Required work: Write out the listing below without changes, starting at the line that has "Viewport: 1376px width, 769px height." and stopping after the final line of the listing.

(Item-finding records)
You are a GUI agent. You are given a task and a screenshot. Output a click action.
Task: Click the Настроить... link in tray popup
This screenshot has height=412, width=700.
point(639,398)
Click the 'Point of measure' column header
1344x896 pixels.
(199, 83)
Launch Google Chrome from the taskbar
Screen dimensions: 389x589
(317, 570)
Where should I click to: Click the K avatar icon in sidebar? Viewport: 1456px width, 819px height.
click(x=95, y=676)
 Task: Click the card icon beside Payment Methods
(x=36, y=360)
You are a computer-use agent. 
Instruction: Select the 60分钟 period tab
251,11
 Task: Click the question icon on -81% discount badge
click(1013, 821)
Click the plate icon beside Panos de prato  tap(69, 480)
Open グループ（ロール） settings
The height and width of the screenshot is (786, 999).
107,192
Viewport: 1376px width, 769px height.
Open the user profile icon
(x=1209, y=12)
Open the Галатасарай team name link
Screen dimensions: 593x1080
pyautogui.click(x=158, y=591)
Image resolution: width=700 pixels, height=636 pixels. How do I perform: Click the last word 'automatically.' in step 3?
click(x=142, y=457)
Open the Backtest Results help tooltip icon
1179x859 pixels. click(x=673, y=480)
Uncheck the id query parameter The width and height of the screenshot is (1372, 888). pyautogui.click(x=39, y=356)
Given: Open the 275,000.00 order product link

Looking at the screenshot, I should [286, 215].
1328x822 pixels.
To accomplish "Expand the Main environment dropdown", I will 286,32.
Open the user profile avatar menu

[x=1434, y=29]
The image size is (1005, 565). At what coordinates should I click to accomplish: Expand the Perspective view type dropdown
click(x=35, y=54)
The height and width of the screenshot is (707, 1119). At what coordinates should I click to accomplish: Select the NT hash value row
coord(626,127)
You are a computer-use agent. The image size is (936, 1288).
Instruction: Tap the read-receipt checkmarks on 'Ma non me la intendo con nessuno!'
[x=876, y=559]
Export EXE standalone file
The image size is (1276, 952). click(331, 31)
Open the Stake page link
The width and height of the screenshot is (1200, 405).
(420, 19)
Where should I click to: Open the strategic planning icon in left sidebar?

Task output:
Viewport: 1376px width, 769px height.
Open the user profile icon
(x=1209, y=12)
Open the Галатасарай team name link
Screen dimensions: 593x1080
pyautogui.click(x=158, y=591)
Image resolution: width=700 pixels, height=636 pixels. How do I perform: Click the last word 'automatically.' in step 3?
click(x=142, y=457)
Open the Backtest Results help tooltip icon
1179x859 pixels. click(x=673, y=480)
Uncheck the id query parameter The width and height of the screenshot is (1372, 888). pyautogui.click(x=39, y=356)
Given: Open the 275,000.00 order product link

Looking at the screenshot, I should [286, 215].
1328x822 pixels.
To accomplish "Expand the Main environment dropdown", I will 286,32.
Open the user profile avatar menu

[x=1434, y=29]
The image size is (1005, 565). At what coordinates should I click to accomplish: Expand the Perspective view type dropdown
click(x=35, y=54)
The height and width of the screenshot is (707, 1119). At what coordinates should I click to accomplish: Select the NT hash value row
coord(626,127)
You are a computer-use agent. The image size is (936, 1288).
Instruction: Tap the read-receipt checkmarks on 'Ma non me la intendo con nessuno!'
[x=876, y=559]
Export EXE standalone file
The image size is (1276, 952). click(331, 31)
Open the Stake page link
The width and height of the screenshot is (1200, 405).
(420, 19)
Where should I click to: Open the strategic planning icon in left sidebar?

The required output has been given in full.